In the midst of a drought in Northland, thieves have stolen about 40,000 litres of water from a small school's tanks.
Principal Sonya Kaihe of Tinopai School, southeast of Ruawai, has reported the theft to Dargaville police after the school realised the water was missing at the beginning of the month.
She told RNZ's Morning Report they had checked the water levels and the tanks were full about three weeks earlier.
"On the 10th of January we have a huge big fishing competition at our little school on the Saturday so I got the community members to check the tanks, make sure we had enough water," she said.
"They were close to the top so that was fantastic, we knew that both tanks were fairly full."
However, the tanks were empty when they checked again at the start of the term.
"We got a directive from the ministry to make sure that we had a drought plan in place when school restarted so I thought I'd better just get my caretaker check the tanks again, make sure that we know how much water we're using every day.

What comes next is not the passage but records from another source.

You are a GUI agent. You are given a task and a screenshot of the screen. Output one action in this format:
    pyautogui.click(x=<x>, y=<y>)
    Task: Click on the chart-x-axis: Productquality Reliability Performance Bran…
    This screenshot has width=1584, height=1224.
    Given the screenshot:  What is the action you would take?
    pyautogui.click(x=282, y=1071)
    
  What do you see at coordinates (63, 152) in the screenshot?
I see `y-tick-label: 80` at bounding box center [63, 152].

"He came back and said 'Son, they're empty'. Now, this is three weeks after they'd last been checked with no kids at school, so both tanks were emptied, we could not believe it. Devastated.
"We started thinking 'okay what's happened, have we got a leak?' I rang my board, I rang the parents, they all came up to the school, we were looking around saying 'right, where's the big green patch of grass that the water might have leaked to' - absolutely nothing.
"We started, unfortunately, thinking 'has our water been stolen?' and we just came to the conclusion that there could be no other answer."
A local water carrier had filled up one of the two tanks on the first day of school at a cost of $200. Dargaville police are investigating the theft.
Kaihe said the normally welcoming and open school community was shocked and having to consider countermeasures.
"We're a little country school right next to a beautiful harbour, the Kaipara Harbour, and I guess really we've never had theft," she said.
"I've been here nearly seven years now, we don't have theft, we don't have vandalism. Our school is open during holidays, school holidays for anybody to come in, we have lots of holidaymakers who come in.
"We're an open book and we welcome and love people coming into our school but this has certainly turned us.
"We've actually become quite devastated and had to start thinking 'what are we going to do?' The board is especially thinking what processes do we need to put in place to stop this happening."
She said the theft from the children was despicable, but the school would not be closing.
"We're definitely not going to close. The nearest school is a long way from here and our first priority is our tamariki and I guess stealing from the tamariki is what has devastated us the most.
"These are our kids and our community that we love. It's a beautiful little community with such a beautiful heart.
"Stealing from the tamariki - I don't know anybody who would have a clear conscience after doing that."